Relatives of former Cooper University Health System CEO John P. Sheridan Jr. and his wife, Joyce, on Friday took their criticism of the investigation of the high-profile couple's deaths to national TV.
One of their sons, Mark, and John Sheridan's brother, Peter, appeared on Good Morning America to denounce the probe.
The two were found dead after a September fire at their Somerset County, N.J., home. Prosecutors said last week that their investigation determined that John Sheridan fatally stabbed his wife, set the fire in their bedroom, and took his own life.
"We're not going to allow the Prosecutor's Office to destroy my father's legacy, my mother's legacy, to protect them from their screw-ups," Mark Sheridan said in the recorded interview.
The family said prosecutors were hasty in their investigation, jumping too quickly to the conclusion that John Sheridan killed his wife and himself.
"They assumed it was a murder-suicide the second they walked on the scene," Mark Sheridan said on the broadcast.
Peter Sheridan said prosecutors had "indicted and convicted my brother when there hasn't even been a trial."
The family says many questions about the deaths at the Sheridans' Montgomery Township home remain unanswered.
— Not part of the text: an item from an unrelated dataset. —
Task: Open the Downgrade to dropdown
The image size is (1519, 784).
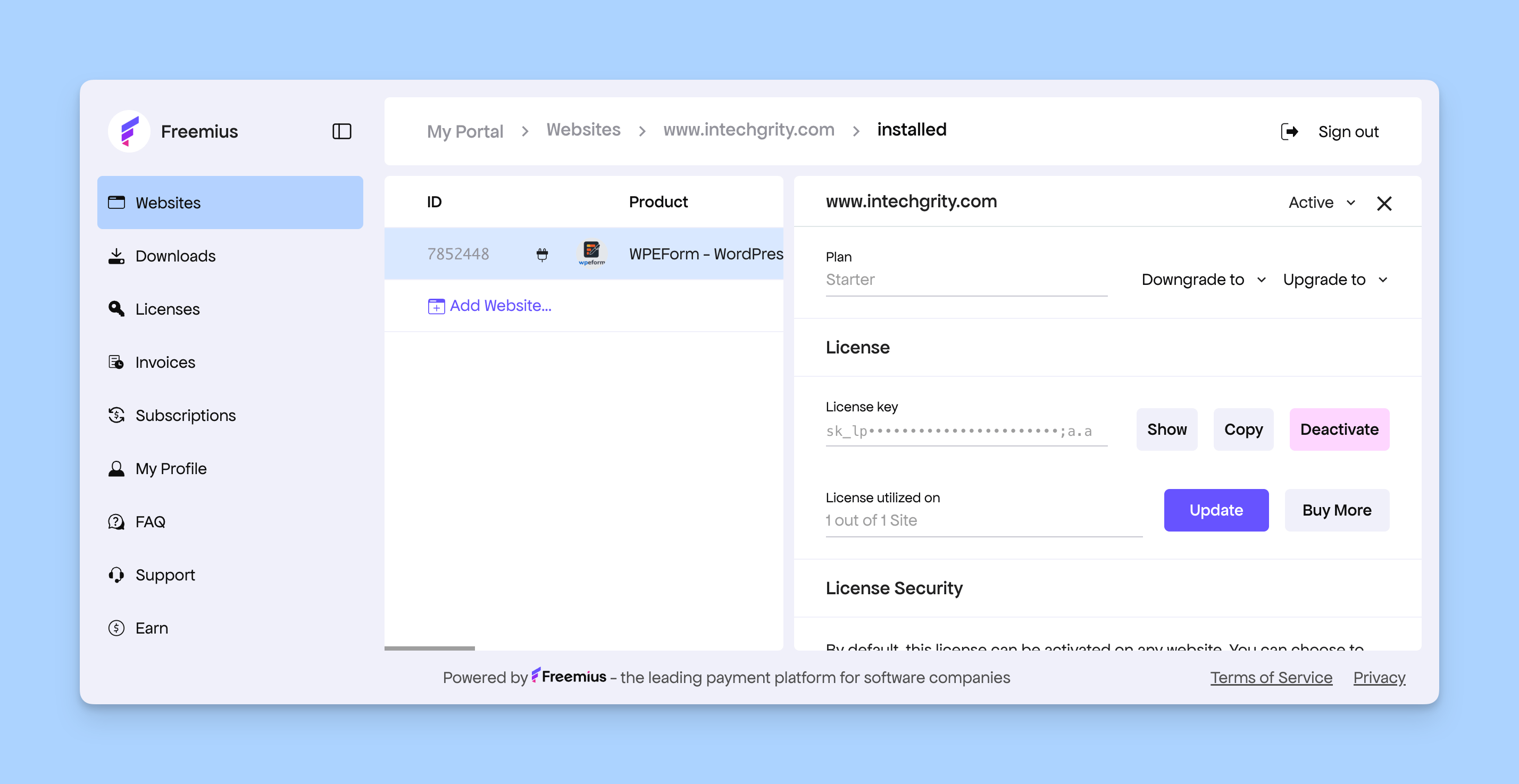Action: 1203,280
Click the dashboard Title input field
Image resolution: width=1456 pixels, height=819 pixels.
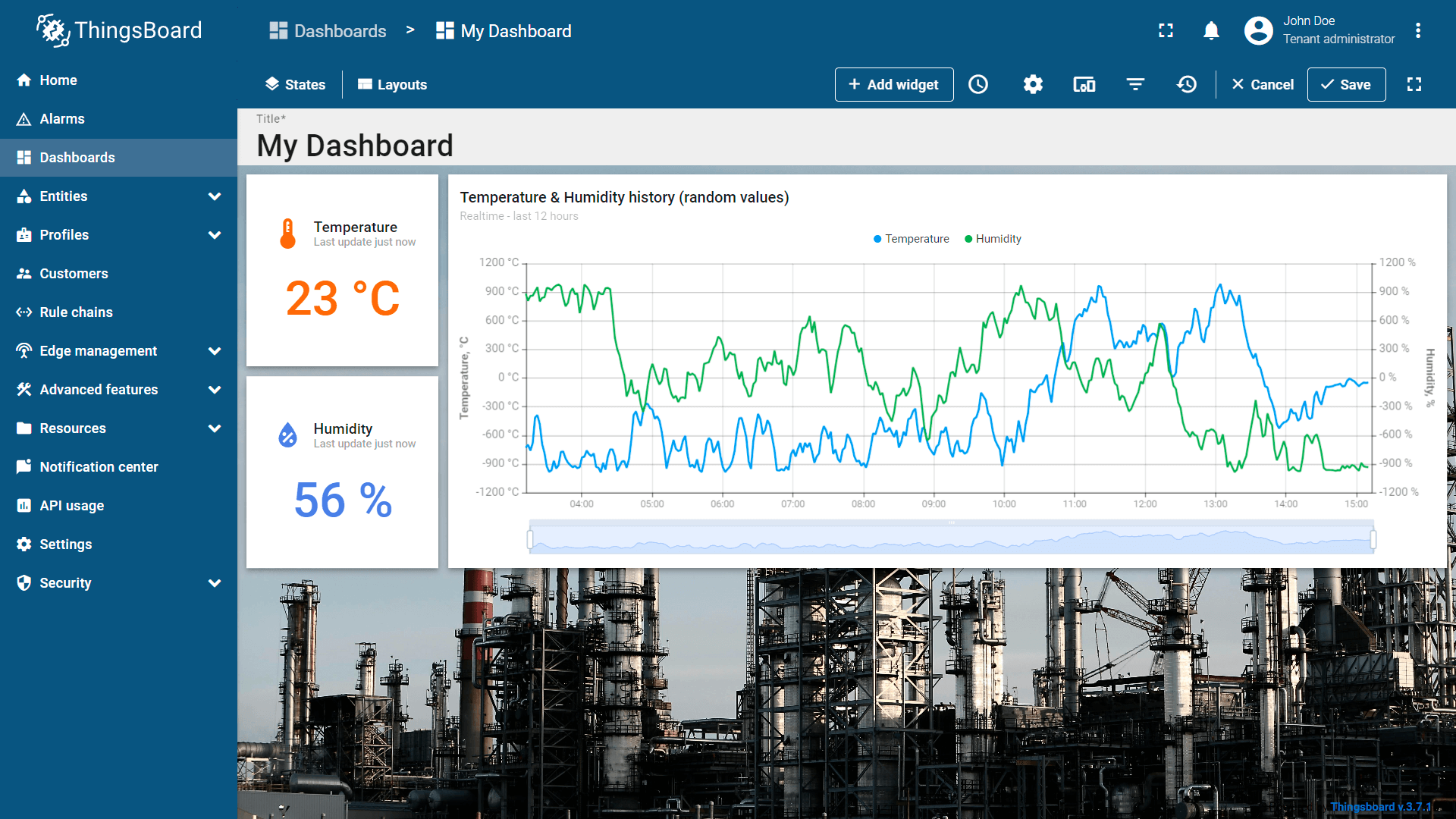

"The community should be scared," Mark Sheridan said on GMA. "The prosecutor had no idea what happened at that crime scene and he was out telling the public they were safe."
The interview was not the first time the family has condemned the investigation.
In a statement last week, the couple's sons called the prosecutor's findings "nothing more than an expedient way" for the office to "put an end to its embarrassing bungling of this murder investigation."
A lawsuit challenging the prosecutor's findings is likely, an expectation reiterated on GMA.
"We will not allow our father to be convicted based on guesswork resulting from an inadequate and incomplete investigation simply because he is not here to defend himself," the sons said last week.
The Prosecutor's Office declined to comment to GMA, citing the threat of litigation.
Officials have not offered a definite motive for John Sheridan's alleged actions, but said he was "out of character" and "very upset" in the days before the deaths.
On the day of the deaths, John Sheridan had been scheduled to meet with Cooper staff to discuss a report expected to be critical of the hospital's mortality rates for coronary artery bypass graft surgeries.
The Prosecutor's Office released its findings after months of secrecy surrounding the case.
Even before last week's announcement, a bitter fight had been unfolding between the Sheridan family and investigators. The family, disagreeing with how some aspects of the case were handled, hired a nationally known forensic pathologist to examine the deaths.
Prosecutors said Joyce Sheridan was stabbed in the head and chest, and had defensive cut wounds on her hands. John Sheridan died from sharp-force injuries and smoke inhalation, prosecutors said, and was alive after the blaze was set.
Prosecutors said they did not find the knife or sharp weapon they determined John Sheridan used on himself, but noted a 2- by 6.5-inch piece of metal was found embedded in the floor near his body.